President of the Audit Chamber of the Supreme Court
- In office August 11, 2020 – October 2, 2025
- Preceded by: Marc Ateba Ombala

Personal details
- Born: November 15, 1956 Foumban, Noun Department, West Region, Cameroon
- Died: October 2025 (aged 68) Douala, Cameroon
- Education: National School of Administration and Magistracy (Cameroon)

= Yap Abdou =

Yap Abdou (November 15, 1956 – October 2025) was a Cameroonian judge who served as the Presiding Judge of the Chamber of Accounts of the Supreme Court of Cameroon from 2020 until his death.

== Biography ==
Abdou was born in Foumban, Noun Department, West Region, Cameroon on November 15, 1956.

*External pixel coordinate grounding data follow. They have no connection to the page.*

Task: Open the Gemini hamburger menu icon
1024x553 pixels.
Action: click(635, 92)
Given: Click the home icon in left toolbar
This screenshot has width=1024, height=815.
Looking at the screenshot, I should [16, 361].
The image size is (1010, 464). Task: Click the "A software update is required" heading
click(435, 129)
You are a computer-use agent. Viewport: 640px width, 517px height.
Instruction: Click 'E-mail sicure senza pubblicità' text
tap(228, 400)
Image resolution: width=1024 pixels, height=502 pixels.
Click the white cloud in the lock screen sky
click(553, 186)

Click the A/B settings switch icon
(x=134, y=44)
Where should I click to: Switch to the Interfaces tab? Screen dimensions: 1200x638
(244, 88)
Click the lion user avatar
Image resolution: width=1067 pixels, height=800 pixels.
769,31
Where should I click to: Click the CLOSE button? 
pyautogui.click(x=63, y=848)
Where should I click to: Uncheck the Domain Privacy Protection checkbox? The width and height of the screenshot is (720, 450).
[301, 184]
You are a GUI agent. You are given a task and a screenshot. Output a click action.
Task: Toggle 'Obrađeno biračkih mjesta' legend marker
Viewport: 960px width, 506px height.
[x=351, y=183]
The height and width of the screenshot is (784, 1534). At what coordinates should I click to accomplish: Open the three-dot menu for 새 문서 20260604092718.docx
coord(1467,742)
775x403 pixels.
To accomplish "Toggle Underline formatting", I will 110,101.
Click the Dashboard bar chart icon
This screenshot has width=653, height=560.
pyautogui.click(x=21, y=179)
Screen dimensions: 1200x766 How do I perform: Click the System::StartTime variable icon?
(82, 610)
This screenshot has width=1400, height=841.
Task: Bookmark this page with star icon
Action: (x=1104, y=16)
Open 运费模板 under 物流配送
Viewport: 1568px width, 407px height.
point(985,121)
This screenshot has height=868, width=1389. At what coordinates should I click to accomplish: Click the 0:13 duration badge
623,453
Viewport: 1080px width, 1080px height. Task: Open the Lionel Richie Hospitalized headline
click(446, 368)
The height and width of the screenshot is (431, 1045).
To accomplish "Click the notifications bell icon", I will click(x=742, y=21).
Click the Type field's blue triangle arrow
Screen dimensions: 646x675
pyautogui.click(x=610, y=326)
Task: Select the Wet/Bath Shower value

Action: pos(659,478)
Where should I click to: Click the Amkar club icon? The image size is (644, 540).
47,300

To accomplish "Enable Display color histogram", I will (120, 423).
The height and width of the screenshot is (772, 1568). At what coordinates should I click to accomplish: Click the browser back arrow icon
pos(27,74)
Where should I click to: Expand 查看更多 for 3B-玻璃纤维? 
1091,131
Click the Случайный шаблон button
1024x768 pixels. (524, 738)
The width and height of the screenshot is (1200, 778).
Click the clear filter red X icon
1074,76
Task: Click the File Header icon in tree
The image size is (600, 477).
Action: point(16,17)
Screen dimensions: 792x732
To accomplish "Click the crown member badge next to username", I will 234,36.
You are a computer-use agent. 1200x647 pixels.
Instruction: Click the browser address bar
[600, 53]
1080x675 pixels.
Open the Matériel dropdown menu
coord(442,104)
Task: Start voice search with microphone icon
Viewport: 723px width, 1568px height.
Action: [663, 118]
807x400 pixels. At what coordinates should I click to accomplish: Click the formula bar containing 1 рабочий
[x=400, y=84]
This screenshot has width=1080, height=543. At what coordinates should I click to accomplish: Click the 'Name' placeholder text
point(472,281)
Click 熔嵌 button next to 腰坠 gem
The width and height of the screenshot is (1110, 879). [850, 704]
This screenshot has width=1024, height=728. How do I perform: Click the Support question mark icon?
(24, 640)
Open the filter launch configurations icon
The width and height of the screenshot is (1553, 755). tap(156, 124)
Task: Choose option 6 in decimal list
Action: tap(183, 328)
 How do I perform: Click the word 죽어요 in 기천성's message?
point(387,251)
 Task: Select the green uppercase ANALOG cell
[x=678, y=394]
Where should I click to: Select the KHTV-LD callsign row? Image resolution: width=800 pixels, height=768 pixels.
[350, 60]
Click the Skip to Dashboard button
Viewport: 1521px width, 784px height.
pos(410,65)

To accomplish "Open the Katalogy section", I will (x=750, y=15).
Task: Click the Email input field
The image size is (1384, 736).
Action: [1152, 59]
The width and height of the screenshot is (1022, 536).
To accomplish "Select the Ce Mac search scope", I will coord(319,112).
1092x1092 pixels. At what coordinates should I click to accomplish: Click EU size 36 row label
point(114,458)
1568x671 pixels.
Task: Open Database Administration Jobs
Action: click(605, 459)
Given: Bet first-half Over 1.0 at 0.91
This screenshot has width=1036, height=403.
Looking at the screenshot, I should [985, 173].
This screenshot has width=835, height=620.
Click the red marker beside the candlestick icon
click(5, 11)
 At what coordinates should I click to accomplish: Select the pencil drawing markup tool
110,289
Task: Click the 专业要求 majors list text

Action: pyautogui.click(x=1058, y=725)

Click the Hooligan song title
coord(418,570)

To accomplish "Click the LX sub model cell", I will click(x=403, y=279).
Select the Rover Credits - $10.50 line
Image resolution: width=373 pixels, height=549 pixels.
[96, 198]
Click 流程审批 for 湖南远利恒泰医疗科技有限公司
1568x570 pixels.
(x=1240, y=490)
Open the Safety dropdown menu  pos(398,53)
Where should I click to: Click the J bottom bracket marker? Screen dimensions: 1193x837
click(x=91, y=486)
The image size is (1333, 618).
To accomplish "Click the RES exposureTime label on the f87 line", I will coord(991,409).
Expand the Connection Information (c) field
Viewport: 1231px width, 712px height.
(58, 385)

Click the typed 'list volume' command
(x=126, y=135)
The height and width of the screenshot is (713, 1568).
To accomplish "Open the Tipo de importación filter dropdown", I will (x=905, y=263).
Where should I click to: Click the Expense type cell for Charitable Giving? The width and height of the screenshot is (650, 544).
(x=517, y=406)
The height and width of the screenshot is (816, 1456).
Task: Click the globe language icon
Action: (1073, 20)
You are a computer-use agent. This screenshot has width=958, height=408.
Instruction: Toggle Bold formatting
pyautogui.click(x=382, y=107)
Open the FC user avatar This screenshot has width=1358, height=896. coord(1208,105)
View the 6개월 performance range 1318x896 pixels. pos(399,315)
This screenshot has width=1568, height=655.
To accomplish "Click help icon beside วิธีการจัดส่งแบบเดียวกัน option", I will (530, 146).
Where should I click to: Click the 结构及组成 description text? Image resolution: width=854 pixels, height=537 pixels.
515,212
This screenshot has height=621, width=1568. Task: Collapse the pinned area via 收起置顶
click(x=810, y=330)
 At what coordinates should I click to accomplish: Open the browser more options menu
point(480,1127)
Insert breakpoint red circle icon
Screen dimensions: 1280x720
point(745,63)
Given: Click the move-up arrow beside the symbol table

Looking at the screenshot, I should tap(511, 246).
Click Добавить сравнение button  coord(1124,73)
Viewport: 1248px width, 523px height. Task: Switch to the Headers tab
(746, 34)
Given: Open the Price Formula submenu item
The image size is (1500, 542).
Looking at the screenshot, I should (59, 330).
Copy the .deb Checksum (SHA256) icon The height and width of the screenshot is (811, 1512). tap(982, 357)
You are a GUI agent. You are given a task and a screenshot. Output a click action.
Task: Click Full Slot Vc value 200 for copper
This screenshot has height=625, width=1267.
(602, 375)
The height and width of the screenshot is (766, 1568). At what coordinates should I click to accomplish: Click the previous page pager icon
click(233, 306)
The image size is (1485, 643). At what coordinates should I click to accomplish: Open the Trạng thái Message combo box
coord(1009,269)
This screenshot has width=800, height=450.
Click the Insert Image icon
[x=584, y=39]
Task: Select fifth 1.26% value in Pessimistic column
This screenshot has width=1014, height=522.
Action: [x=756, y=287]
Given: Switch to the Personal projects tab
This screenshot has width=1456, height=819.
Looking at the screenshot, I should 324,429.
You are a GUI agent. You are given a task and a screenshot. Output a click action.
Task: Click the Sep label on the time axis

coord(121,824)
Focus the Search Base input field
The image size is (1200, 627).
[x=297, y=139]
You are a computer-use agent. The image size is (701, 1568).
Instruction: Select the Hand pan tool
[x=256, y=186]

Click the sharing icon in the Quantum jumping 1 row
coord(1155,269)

He graduated from the National School of Administration and Magistracy (ENAM) in 1985. Abdou began his career as a deputy public prosecutor at the court in Lekié. Afterwards, he held positions as president of the courts in Dja-et-Lobo and Sangmélima, the first prosecutor in Mfou, and President of the High Court of Yaoundé.

In 2012, Abdou was appointed president of the Special Criminal Court and in 2017 first advocate general at the Attorney General's office. In 2016, Abdou conspired with Minister of Justice Laurent Esso to forge evidence that convicted former Cameroonian investor Yves Michel Fotso. In 2019, he signed the search warrant that led to Maurice Kamto's arrest. On August 11, 2020, he was appointed president of the Audit Chamber of the Supreme Court, one of three chambers of Cameroon's supreme court. In April 2025, Abdou was appointed the 1st vice-president of the Association of Supreme Audit Institutions in Francophone Countries.

Abdou was found dead in his home on October 2, 2025, having suffered a heart attack.